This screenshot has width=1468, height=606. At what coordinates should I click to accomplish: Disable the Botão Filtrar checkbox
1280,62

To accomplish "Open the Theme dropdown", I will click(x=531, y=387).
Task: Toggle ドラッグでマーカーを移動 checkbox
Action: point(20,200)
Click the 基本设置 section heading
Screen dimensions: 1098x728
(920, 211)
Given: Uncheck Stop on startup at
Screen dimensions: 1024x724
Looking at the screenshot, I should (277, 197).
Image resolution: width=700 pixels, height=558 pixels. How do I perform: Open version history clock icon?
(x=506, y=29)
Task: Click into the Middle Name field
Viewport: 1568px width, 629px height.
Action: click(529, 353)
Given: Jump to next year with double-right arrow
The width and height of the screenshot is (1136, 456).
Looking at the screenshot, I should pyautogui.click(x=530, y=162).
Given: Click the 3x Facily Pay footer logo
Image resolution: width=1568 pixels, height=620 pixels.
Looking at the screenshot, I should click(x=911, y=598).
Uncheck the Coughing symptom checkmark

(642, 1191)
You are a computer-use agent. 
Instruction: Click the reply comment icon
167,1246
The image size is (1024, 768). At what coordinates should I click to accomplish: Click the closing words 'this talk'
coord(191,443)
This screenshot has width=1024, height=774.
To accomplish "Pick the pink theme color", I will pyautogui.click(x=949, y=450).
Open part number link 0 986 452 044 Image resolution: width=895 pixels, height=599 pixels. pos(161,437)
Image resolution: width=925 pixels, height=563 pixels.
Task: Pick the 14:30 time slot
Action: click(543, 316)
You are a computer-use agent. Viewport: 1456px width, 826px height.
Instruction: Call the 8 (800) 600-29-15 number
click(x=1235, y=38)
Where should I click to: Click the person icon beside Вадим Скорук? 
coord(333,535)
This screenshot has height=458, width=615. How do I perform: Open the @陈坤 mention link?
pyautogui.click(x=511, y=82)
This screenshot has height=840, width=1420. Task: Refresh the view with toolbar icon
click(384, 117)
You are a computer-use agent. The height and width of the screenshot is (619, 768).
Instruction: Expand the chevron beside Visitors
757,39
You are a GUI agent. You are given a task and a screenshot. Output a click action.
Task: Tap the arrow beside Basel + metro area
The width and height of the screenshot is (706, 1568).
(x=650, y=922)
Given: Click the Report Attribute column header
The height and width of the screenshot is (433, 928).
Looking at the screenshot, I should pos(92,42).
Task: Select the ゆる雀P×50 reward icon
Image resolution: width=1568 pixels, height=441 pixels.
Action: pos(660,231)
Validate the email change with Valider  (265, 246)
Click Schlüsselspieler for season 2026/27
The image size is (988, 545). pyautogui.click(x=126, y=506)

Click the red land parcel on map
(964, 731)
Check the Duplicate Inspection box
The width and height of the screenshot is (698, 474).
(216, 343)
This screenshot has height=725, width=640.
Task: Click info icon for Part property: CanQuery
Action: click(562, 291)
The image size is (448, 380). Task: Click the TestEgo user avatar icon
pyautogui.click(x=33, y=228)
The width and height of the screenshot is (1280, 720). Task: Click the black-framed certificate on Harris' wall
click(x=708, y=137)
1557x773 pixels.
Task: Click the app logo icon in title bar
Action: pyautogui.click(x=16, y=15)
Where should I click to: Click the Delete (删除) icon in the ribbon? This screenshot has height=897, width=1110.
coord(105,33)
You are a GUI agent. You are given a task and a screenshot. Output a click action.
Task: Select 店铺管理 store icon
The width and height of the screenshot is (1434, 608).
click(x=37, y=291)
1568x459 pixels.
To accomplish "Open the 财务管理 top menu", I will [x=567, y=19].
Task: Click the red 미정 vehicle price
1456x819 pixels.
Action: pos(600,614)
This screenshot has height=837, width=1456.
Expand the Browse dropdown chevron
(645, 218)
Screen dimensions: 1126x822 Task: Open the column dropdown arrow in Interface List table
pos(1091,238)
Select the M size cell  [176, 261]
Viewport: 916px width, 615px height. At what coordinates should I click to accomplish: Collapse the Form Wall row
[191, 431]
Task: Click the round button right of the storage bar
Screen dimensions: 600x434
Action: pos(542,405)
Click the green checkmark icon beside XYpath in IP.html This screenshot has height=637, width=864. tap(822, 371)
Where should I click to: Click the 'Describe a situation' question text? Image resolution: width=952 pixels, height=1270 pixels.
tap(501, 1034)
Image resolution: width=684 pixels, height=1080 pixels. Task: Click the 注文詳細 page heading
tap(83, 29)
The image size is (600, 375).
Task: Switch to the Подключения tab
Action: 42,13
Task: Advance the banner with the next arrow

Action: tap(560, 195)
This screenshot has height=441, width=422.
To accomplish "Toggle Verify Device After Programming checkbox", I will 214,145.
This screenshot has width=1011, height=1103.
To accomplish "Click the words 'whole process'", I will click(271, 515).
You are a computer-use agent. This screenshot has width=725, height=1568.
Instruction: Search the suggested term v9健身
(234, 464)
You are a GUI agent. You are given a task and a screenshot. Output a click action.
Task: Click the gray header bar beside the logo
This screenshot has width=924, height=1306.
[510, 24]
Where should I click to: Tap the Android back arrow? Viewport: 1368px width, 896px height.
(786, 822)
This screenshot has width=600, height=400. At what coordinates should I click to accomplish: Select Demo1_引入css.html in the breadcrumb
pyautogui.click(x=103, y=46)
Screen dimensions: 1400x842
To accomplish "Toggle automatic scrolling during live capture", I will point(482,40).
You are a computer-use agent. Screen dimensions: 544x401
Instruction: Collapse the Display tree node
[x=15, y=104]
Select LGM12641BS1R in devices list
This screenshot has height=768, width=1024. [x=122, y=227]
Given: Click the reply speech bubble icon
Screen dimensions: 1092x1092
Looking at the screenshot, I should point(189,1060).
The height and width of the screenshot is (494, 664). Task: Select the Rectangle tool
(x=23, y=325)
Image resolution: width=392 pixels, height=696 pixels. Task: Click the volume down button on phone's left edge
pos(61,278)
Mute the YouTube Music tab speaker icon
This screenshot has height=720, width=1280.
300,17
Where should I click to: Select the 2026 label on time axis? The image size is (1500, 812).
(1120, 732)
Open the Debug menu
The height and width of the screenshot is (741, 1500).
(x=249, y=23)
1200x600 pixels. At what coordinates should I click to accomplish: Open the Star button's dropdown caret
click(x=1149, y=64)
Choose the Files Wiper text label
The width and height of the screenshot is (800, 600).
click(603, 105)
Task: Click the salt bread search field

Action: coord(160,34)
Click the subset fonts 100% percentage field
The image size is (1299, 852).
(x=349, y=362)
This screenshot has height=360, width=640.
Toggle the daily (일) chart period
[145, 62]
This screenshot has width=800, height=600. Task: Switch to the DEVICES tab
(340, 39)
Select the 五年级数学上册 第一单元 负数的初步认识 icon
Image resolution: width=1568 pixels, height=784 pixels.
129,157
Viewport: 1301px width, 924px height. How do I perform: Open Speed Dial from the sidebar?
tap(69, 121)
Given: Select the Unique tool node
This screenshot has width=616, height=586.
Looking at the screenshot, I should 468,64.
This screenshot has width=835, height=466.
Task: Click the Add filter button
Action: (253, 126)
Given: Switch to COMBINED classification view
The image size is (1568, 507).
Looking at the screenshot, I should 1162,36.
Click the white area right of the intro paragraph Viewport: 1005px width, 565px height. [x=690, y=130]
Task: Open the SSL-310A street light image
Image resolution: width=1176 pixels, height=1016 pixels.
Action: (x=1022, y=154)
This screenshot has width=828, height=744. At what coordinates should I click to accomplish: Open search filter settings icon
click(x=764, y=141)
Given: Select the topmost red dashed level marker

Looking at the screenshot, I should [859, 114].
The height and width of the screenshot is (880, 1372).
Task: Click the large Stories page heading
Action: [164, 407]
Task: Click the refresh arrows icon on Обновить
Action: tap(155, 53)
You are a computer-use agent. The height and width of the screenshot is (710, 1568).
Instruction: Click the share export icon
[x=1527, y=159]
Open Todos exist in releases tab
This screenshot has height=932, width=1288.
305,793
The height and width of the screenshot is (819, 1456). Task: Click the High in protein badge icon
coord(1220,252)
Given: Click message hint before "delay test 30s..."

***

Task statement:
For this exercise, copy each line from the listing above that has the word "menu".

Problem solution:
To accomplish "Open the 财务管理 top menu", I will [x=567, y=19].
Open the Debug menu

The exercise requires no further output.